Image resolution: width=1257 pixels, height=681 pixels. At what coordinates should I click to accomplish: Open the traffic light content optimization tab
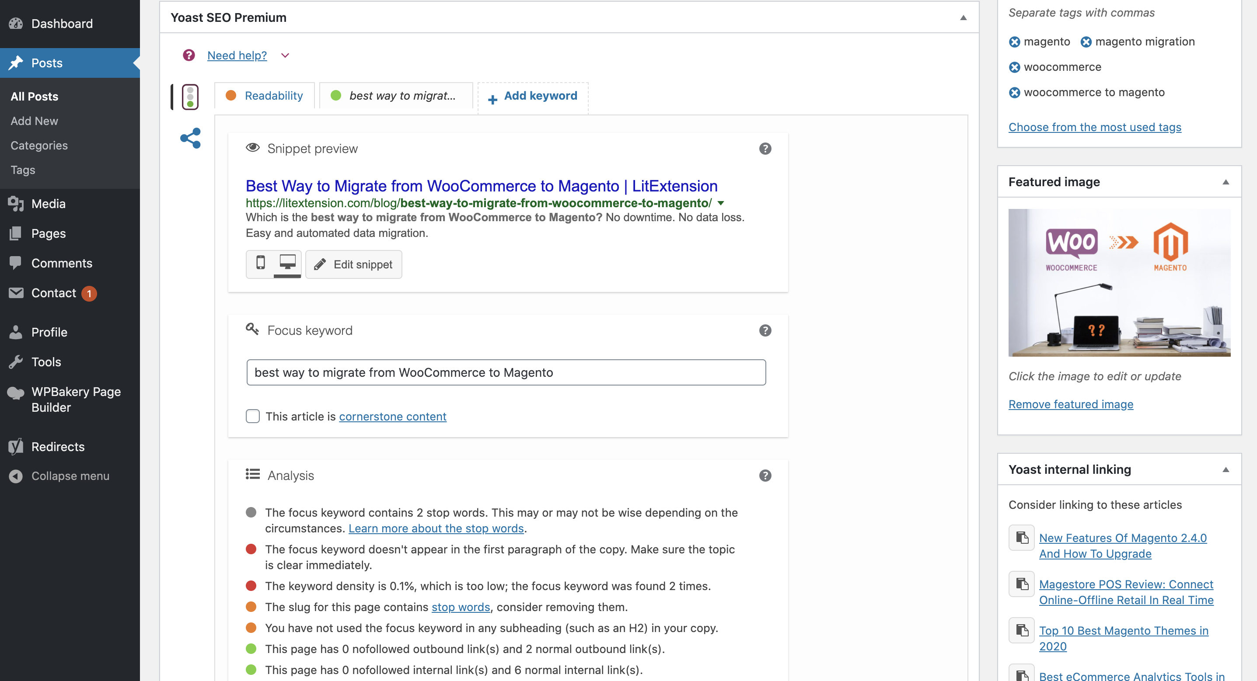pos(190,97)
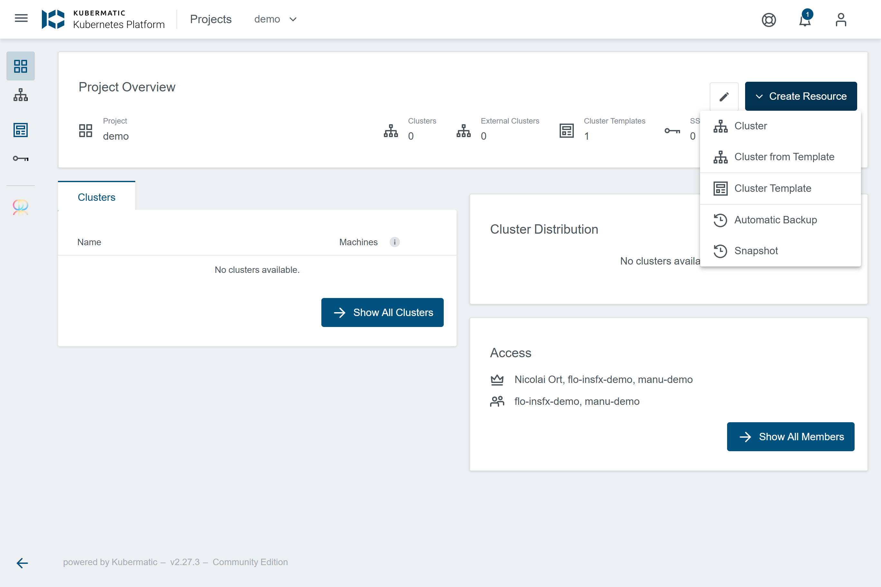Collapse the sidebar using the bottom arrow
The image size is (881, 587).
click(22, 563)
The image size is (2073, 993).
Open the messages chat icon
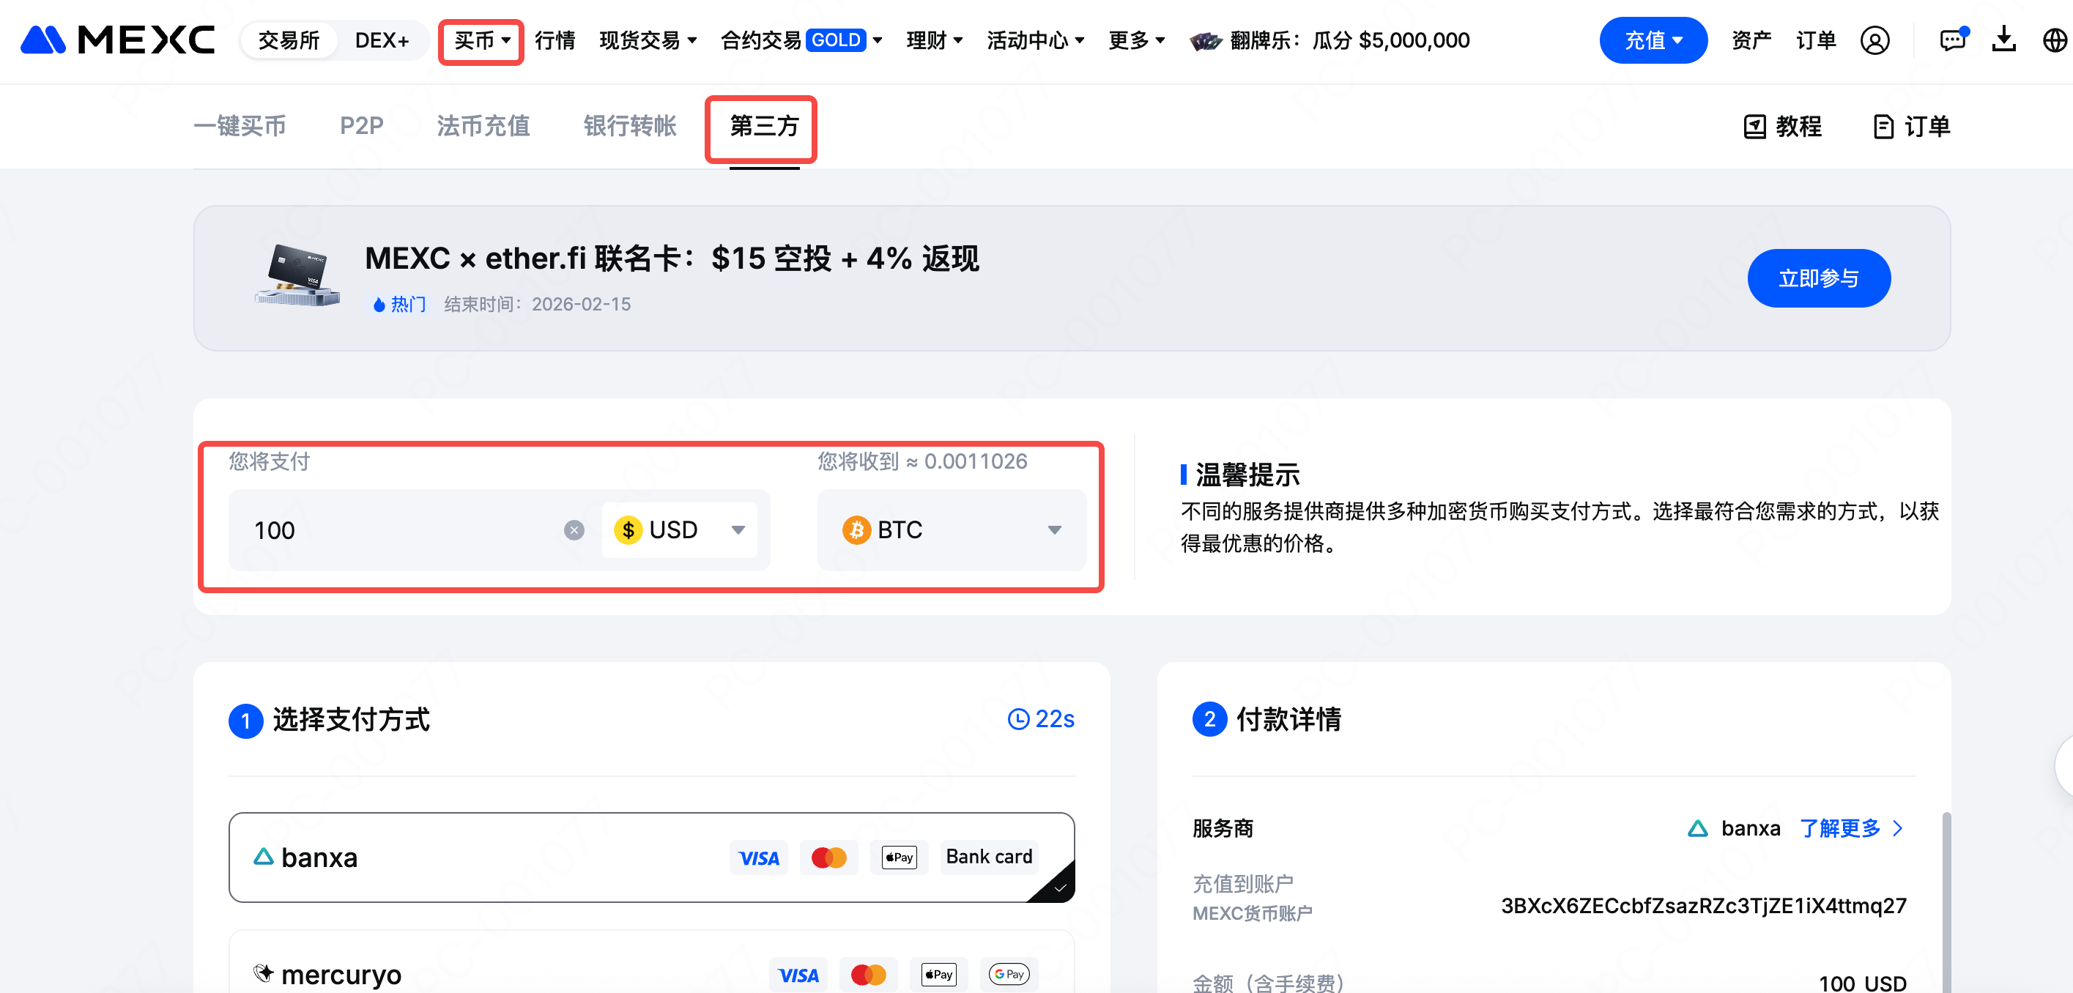(x=1952, y=40)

→ **EXERCISE DESCRIPTION**: Give the complete material again, exactly as written. Do not include the pictures.

→ **THE ANSWER**:
Image resolution: width=1257 pixels, height=681 pixels. At what coordinates should I click to accomplish: Open the traffic light content optimization tab
pos(190,97)
Collapse the sidebar using the bottom arrow
The image size is (881, 587).
click(22, 563)
The image size is (2073, 993).
Open the messages chat icon
(x=1952, y=40)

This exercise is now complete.